## Texto selecionado
****
Quando vou a Roma, quero estar ali, na Via Veneto, onde as fachadas dos prédios são museus, entre a Piazza Barberine - com a sua Fonte do Tritão - e a Vila Borghese com o melhor de Gian Lorenzo, o Bernini, mais conhecido por ser o autor da Fonte dos Quatro Rios, localizada na Piazza Navona, quase defronte da embaixada do Brasil.

Desde garotão, estudando em Roma, a Vila Borghese e seus jardins tornaram-se um dos meus recantos prediletos nesse mundo. Gosto de voltar à Roma da minha juventude onde tenho amigos e sempre fui e sou bem tratado. Depois de alguns anos sem lá pisar, um primeiro jantar numa mesa da calçada do Caffè Strega, com direito a um Brunello de Montalcino, a pasta sciutta, a um saltimbocca alla romana, tudo arrematado com Vin Santo e uns cantuccini...é como estar em casa de volta do desterro!

Saber que bem ali a poucos passos está La Terrazza dell'Eden - onde para comer eu ponho até gravata e aposento as bermudas - que irei perambular pelo Trastevere, passar um dia inteiro nos Museus do Vaticano, olhar para as maravilhas de Michelangelo na Sistina, ver uma exposição fantástica da Frida Kahlo, ir de manhã cedo até as Muralhas Aurelianas e correr pelos jardins da Vila Borghese, faz bem à alma e ao corpo.

É tão bom respirar Roma, pensar na efemeridade dos impérios, nas grandes famílias que a construíram, na Arte ali a céu aberto, graças a Scipione Borghese, por exemplo, tão mecenas e um ávido colecionador das obras de Caravaggio, Rafael, Ticiano e até Rubens, mas muito principalmente, o patrono do incrível talento do napolitano Bernini, um cara genial que foi arquiteto, retratista, restaurador e, acima de tudo, um maravilhoso escultor cujas obras estão por toda a cidade eterna.
****
## Amostra de dados
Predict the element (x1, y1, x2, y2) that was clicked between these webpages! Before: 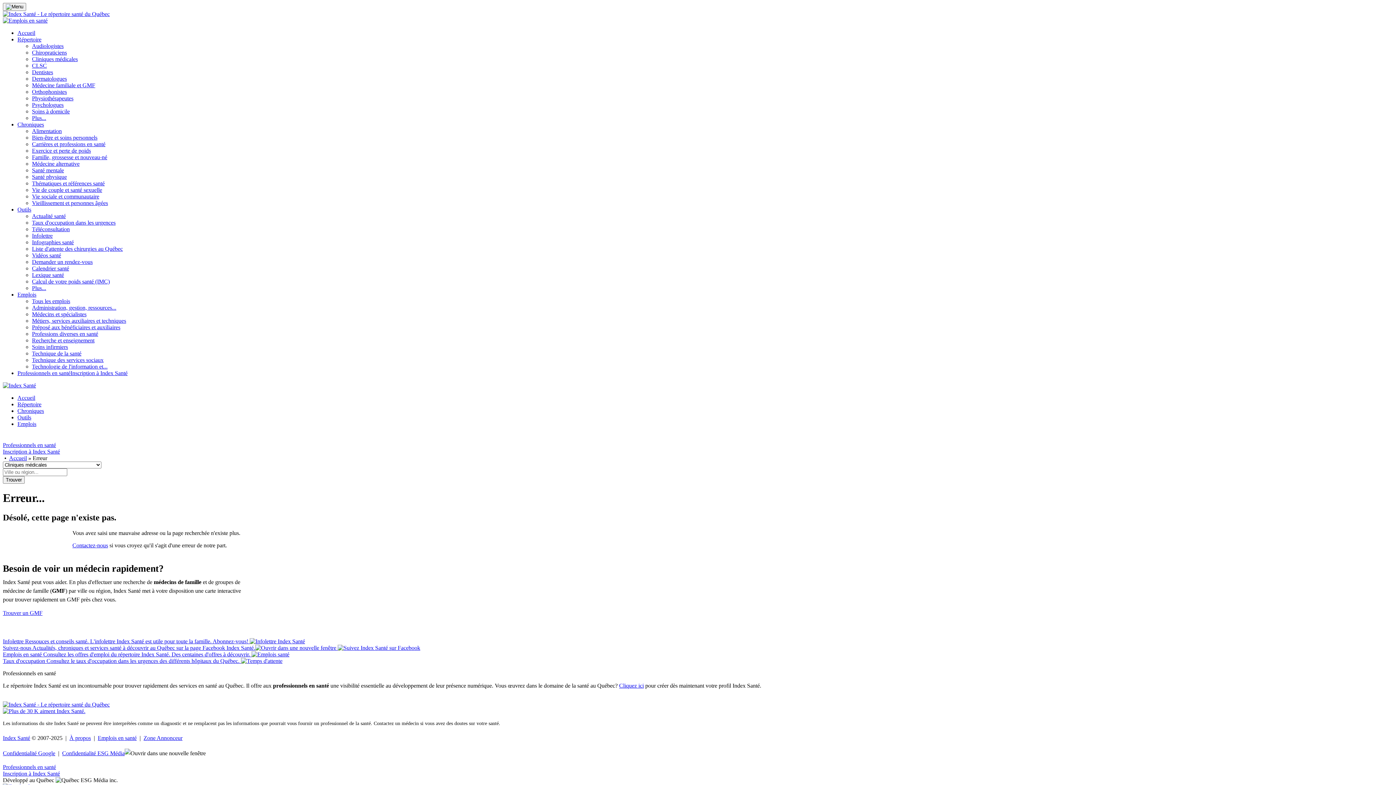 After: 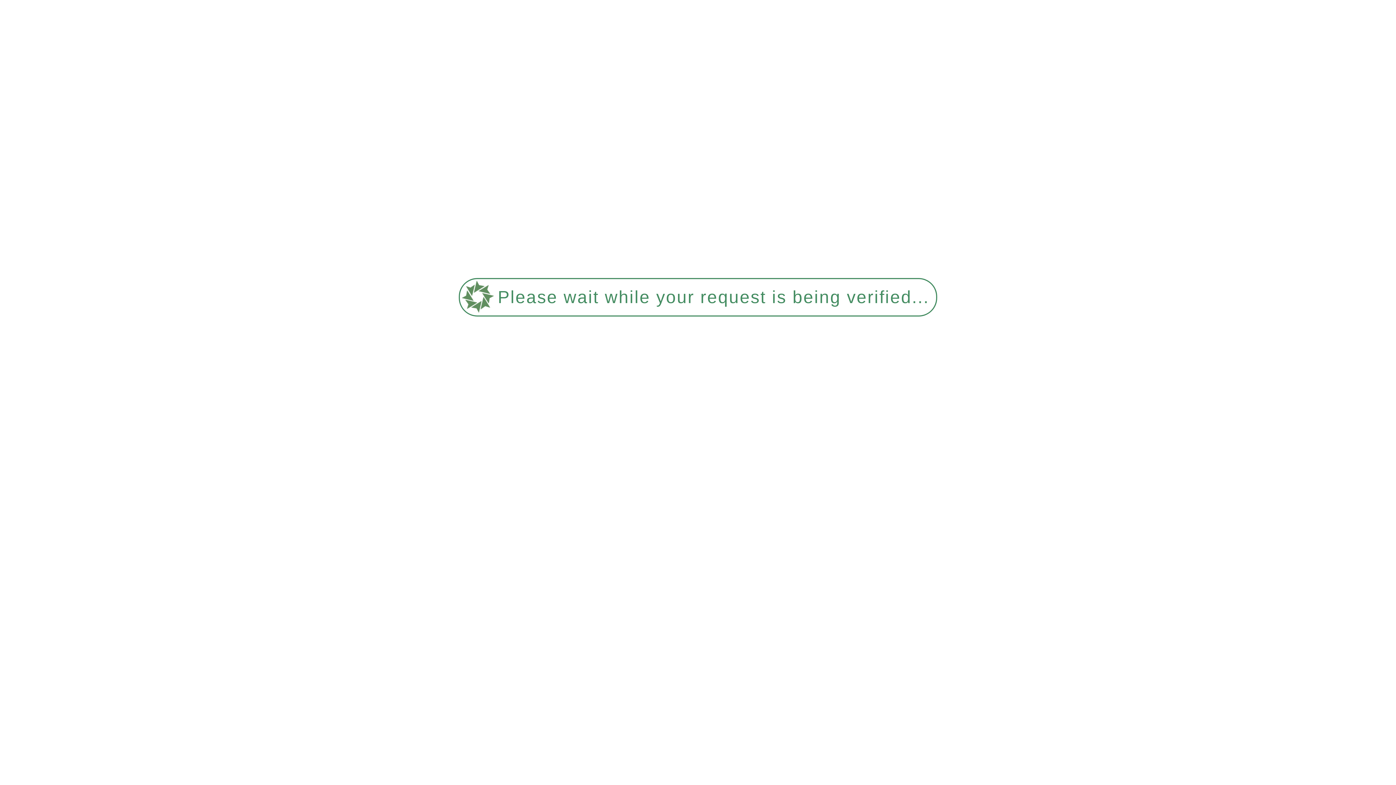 Action: label: Trouver un GMF bbox: (2, 610, 42, 616)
****
## O que fazer
#1 Segundo o texto sobre Roma, em que praça fica a Fonte dos Quatro Rios?
#2 Imprima o trecho do texto sobre Roma que vai de "Saber que bem" até "e ao corpo.", inclusive.
O material não tem nenhuma relação com o texto sobre Roma.

## Respostas
#1 Na Piazza Navona, quase defronte da embaixada do Brasil.

#2
Saber que bem ali a poucos passos está La Terrazza dell'Eden - onde para comer eu ponho até gravata e aposento as bermudas - que irei perambular pelo Trastevere, passar um dia inteiro nos Museus do Vaticano, olhar para as maravilhas de Michelangelo na Sistina, ver uma exposição fantástica da Frida Kahlo, ir de manhã cedo até as Muralhas Aurelianas e correr pelos jardins da Vila Borghese, faz bem à alma e ao corpo.